You can’t be blamed to wonder this question, which I and many others probably have pondered over. So much so that there are many explanatory articles on this such as this one from the Washington Post. In a nutshell,
The greatest threat to democracy on Election Day is hacking, and cybersecurity experts have long agreed that the intelligent response is to take as much cyber out of the security equation as possible. Pen-and-paper ballots let officials count hard copies and compare them with electronic tallies after the fact. Critical infrastructure that’s disconnected from the Web keeps systems further from adversaries’ reach. Putting voting online, of course, follows the precise opposite of this advice.
The article then summarizes to say a statement that brings me back to my claim of how distant a reality Singularity is:
In a crisis, voting by mail remains the far safer option.
Tech May Be Many Things — But It Isn’t Replacing Humans
So when all else fails, we do go back to the age-old ways of manual don’t we?

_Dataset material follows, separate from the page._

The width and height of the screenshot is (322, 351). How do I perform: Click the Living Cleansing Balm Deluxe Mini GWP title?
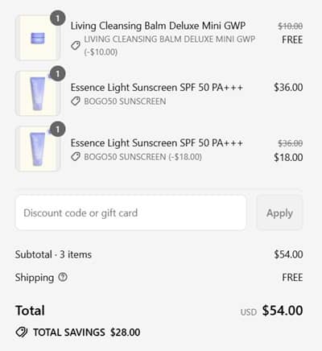[158, 26]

This isn’t the only example — let me give you some others where the human touch still far exceeds what technology offers us:
- Healthcare — The best surgeons in the world are still humans and not robots, and telemedicine is only trusted for relatively uncomplicated stuff
- Art — The most expensive artwork or products are still “hand-made” and there is a premium on all things that are hand-made, manual vs. mass-produced stuff using technology even though it may be much closer to perfection
- Security — The final level of security on all things is still a human level — whether it is a final signature on a classified document, or a handwriting match for forged documents, or a manual override failsafe on the most technologically advanced systems
- Even Technology — We’re still in a world where man continues to attempt to advance technology further and further but the holy grail still remains “human intelligence” which hasn’t been achieved and is unlikely to be achieved in the near future.
Computational abilities, speed, and some select skills may be far more advanced in machines than in humans — but the basic cognitive abilities and the combination of them that humans possess is near impossible to match by any set of algorithms and quantum computing.
So as far as I am concerned, Terminators will always remain a thing to be found in the movies — and we can all sleep peacefully!